[Questions to answer]:
1) Using the nest-experiment passage, mark each statement yes or no, quoting the exact words of the passage that decide it. (a) Models were set under the domes at least 1.5 h before presentation. (b) Peeps were broadcast at 80 dB. (c) The hide stood 20 m from the nest.
2) Pick up the nest-experiment passage right after its final sentence and keep writing it.

** Opening Extract to read block **

At least one day before experiments we placed dummy microphones and speakers at nests to habituate adults to their presence. At this time we also secured a garden mesh dome covered with camouflage cloth 2 m from the nest, and placed models under these domes at least 1.5 h before presentation. Adults quickly resumed normal behaviour after we placed equipment. We replaced dummy equipment with recording and playback equipment on the day of experiments, which we ran from a hide 10-15 m from the nest. We presented models to focal parents during stage 2 of the experiment by using a fishing line to pull the camouflage cloth off the model dome at a constant rate of approximately 30 cm/s when parents were 10 m from nests. We used three different currawong and two rosella models, and within model type there were no effects of different models on adult behaviour (results). We recorded adult vocalizations using a Sennheiser ME62 omni-directional microphone covered in camouflage cloth and placed next to the model. We also recorded a commentary on adult behaviour during model presentation using an audio recorder.

We broadcast peeps and whines at 65 dB and 80 dB at 20 cm, respectively, which are at the upper ranges of natural amplitude of these calls for 7-8 day old nestlings [9]. Control playbacks were broadcast at the same level as the background between nestling call playbacks (mean 32 ± 2 s.e. dB).

We used Raven Pro 1.3 spectrograms to count all calls, with settings as in [10]. In total, we tallied 8,532 buzz and 1,408 chip calls. To further ensure that we manipulated parental perception of risk near nests we also compared (1) the closest distance adults approached models, to the nearest 0.25 m; (2) the closest distance adults approached nests, to the nearest 0.25 m; and (3) whether or not adults dropped or ate the food they were carrying to the nest between the two model types.

Statistical analysis

We used Friedman ANOVA and sign tests to test for differences in adult approach to different model types, Kruskal-Wallis one-way ANOVA for independent samples to test for differences in adult response to model replicates.

** Closing Extract to read block **
** Opening Data listing block **

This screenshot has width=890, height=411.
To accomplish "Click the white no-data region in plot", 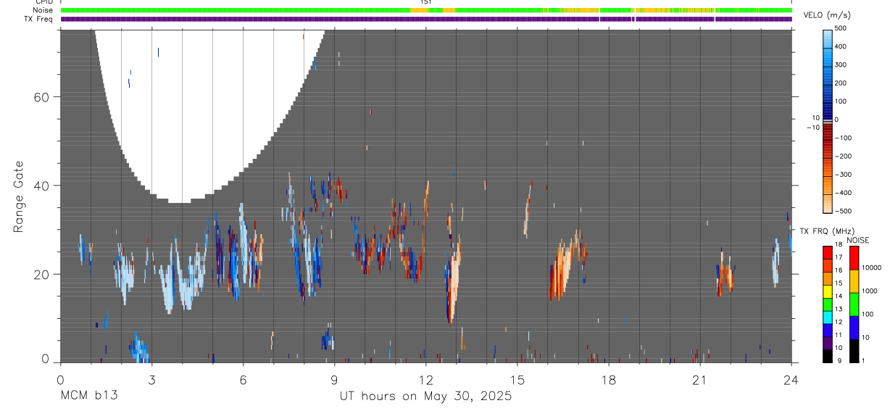I will click(x=207, y=109).
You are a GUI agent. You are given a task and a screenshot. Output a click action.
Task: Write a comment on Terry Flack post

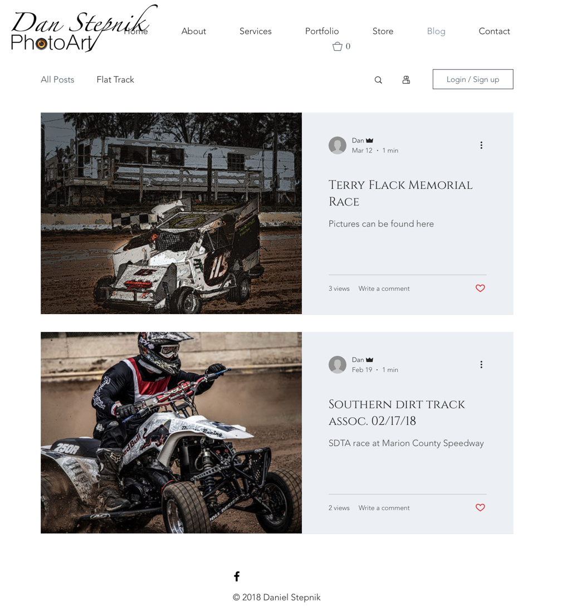(384, 289)
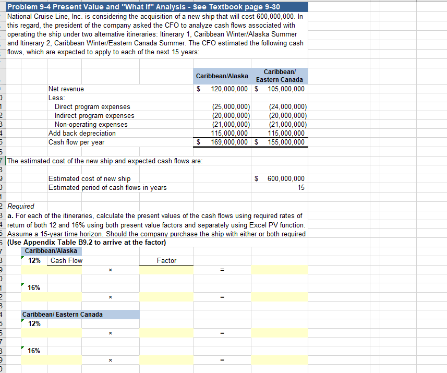This screenshot has width=447, height=373.
Task: Select the cell showing 15 years period
Action: (x=280, y=187)
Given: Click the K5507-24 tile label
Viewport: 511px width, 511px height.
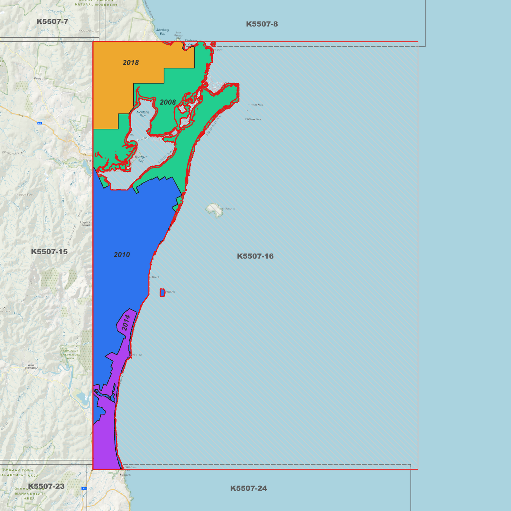Looking at the screenshot, I should (x=248, y=488).
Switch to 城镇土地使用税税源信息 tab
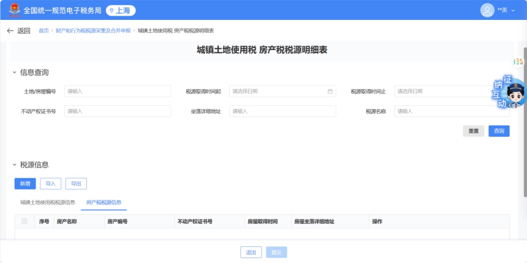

** Closing Data listing block **

[Set of answers]:
1)
(a) Yes: "placed models under these domes at least 1.5 h before presentation"
(b) No: "We broadcast peeps and whines at 65 dB and 80 dB at 20 cm, respectively"
(c) No: "which we ran from a hide 10-15 m from the nest"

2)
Adults treated model currawongs but not rosella controls as predators. Parents gave more buzz alarms and fewer chip calls during predator than control model presentations (fig. S1; playback treatments combined, number of buzz alarms: Wilcoxon Z = -3.85, P < 0.0001; number of chips: Z = -2.28, P = 0.02). Parents also stayed farther away from both nests and models during model predator than control presentations (playback treatments combined, minimum approach to models: Friedman ANOVAZ = -3.74, P< 0.0001; minimum approach to nest: Z = -2.8, P= 0.005). Also consistent with perception of threat, parents dropped or swallowed food only in response to model predators (20 drops or swallows during one or both predator presentations, 0 during control presentations, two-tailed sign test P< 0.0001).

There were no differences in how adults treated different taxidermic mounts of the same type, either for predator models (number of buzz alarms: Kruskal Wallis χ22= 0.74, P = 0.69; minimum approach to models: χ 22 = 0.81, P= 0.67; minimum approach to nests: χ 22= 0.31, P = 0.86), or control models (number of buzz alarms: χ21 = 1.58, P= 0.21; minimum approach to models: χ 21= 0.11, P= 0.75; minimum approach to nests: χ 21= 0.06, P= 0.81).